A qualitative study of psychological, social and behavioral barriers to appropriate food portion size control
1 Institute for Global Food Security, School of Biological Sciences, Queen’s University Belfast, Belfast, UK
2 Northern Ireland Centre for Food and Health (NICHE), University of Ulster, Coleraine, UK
3 Ulster Business School, University of Ulster, Coleraine, UK
4 UCD Institute of Food and Health, School of Agriculture and Food Science, UCD, Dublin 4, Republic of Ireland
International Journal of Behavioral Nutrition and Physical Activity 2013, 10:92 doi:10.1186/1479-5868-10-92Published: 1 August 2013
Given the worldwide prevalence of overweight and obesity, there is a clear need for meaningful practical healthy eating advice - not only in relation to food choice, but also on appropriate food portion sizes. As the majority of portion size research to date has been overwhelmingly quantitative in design, there is a clear need to qualitatively explore consumers’ views in order to fully understand how food portion size decisions are made. Using qualitative methodology this present study aimed to explore consumers’ views about factors influencing their portion size selection and consumption and to identify barriers to appropriate portion size control.
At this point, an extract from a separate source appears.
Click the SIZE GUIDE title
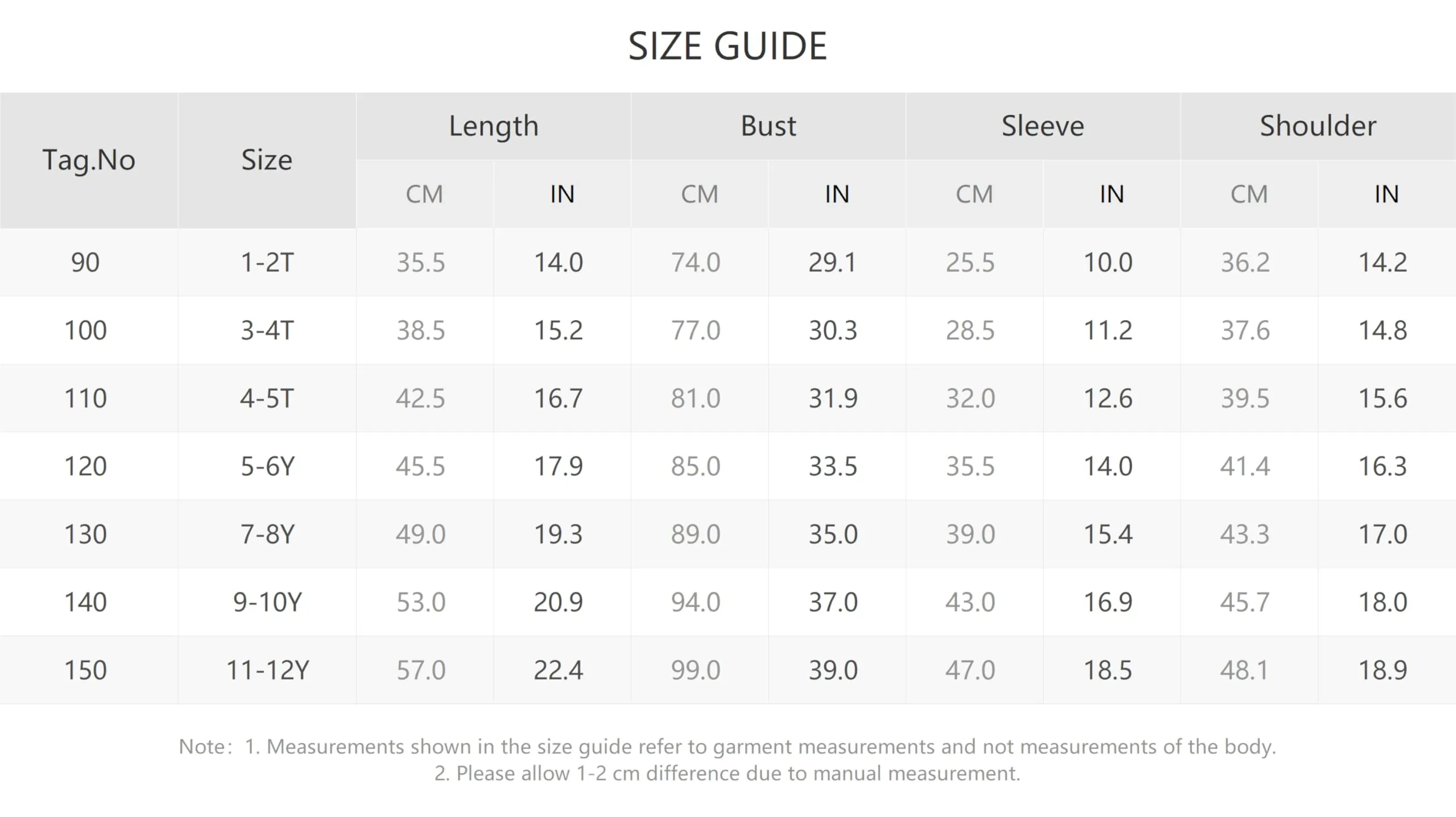Screen dimensions: 1456x817 pos(727,46)
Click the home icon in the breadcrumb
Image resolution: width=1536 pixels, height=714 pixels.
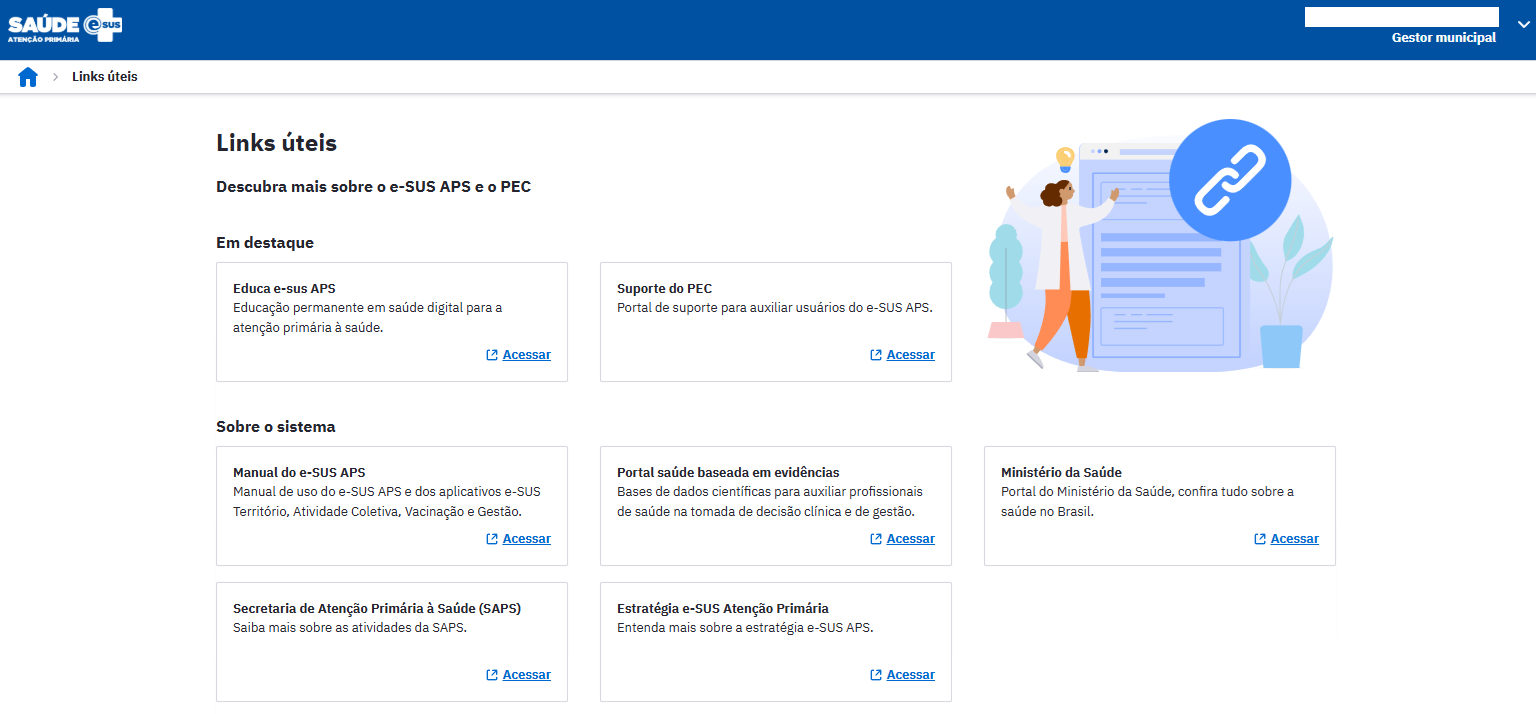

Ten focus groups with four to nine participants in each were formed with a total of 66 persons (aged 19–64 years) living on the island of Ireland. The semi-structured discussions elicited participants’ perceptions of suggested serving size guidance and explored the influence of personal, social and environmental factors on their food portion size consumption. Audiotapes of the discussions were professionally transcribed verbatim, loaded into NVivo 9, and analysed using an inductive thematic analysis procedure.
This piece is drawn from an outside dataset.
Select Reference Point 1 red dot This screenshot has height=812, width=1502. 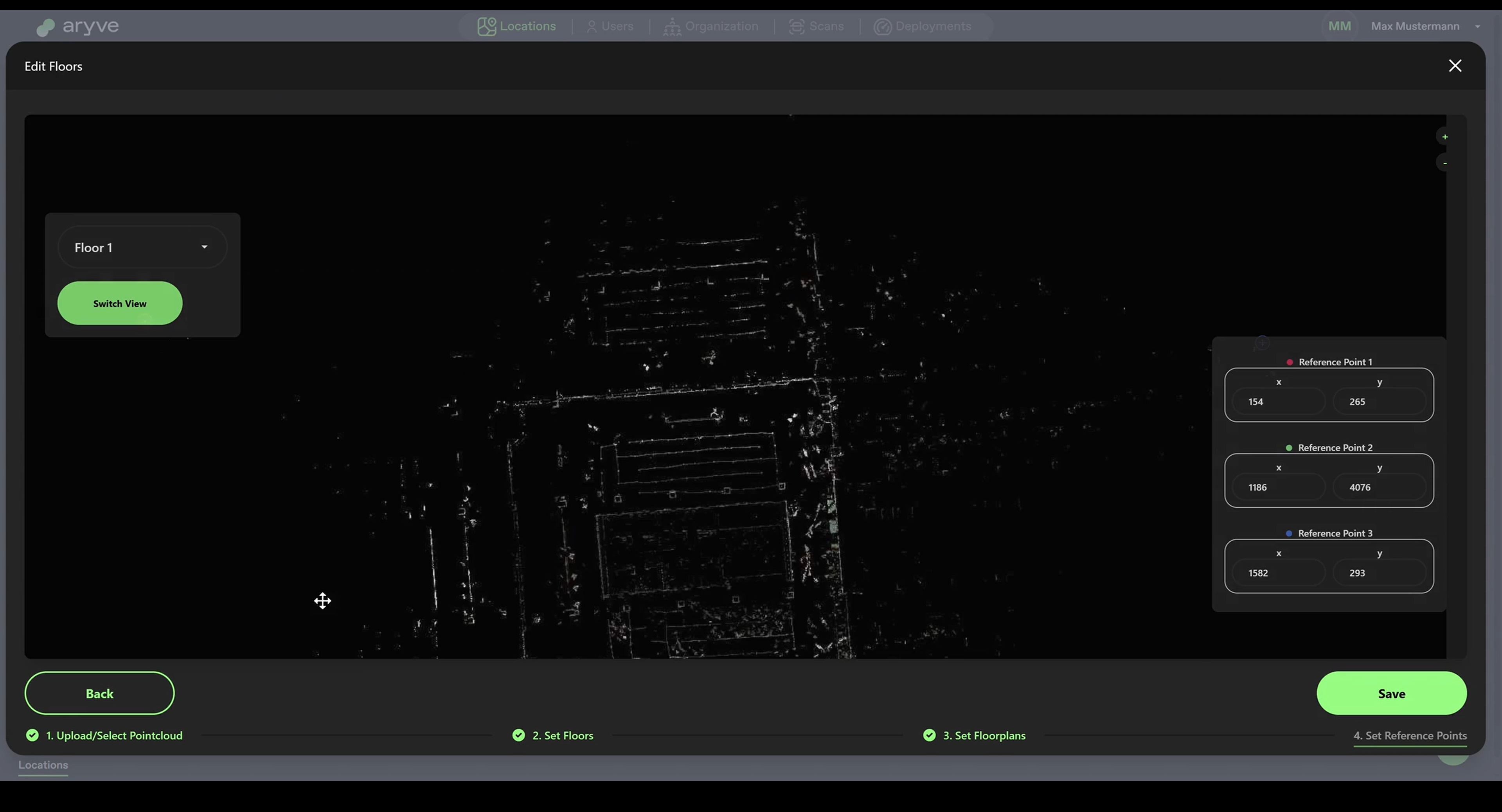[1289, 362]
The rich descriptive data derived from participants highlight that unhealthy portion size behaviors emanate from various psychological, social and behavioral factors. These bypass reflective and deliberative control, and converge to constitute significant barriers to healthy portion size control. Seven significant barriers to healthy portion size control were apparent: (1) lack of clarity and irrelevance of suggested serving size guidance; (2) guiltless eating; (3) lack of self-control over food cues; (4) distracted eating; (5) social pressures; (6) emotional eating rewards; and (7) quantification habits ingrained from childhood.
Portion size control strategies should empower consumers to overcome these effects so that the consumption of appropriate food portion sizes becomes automatic and habitual.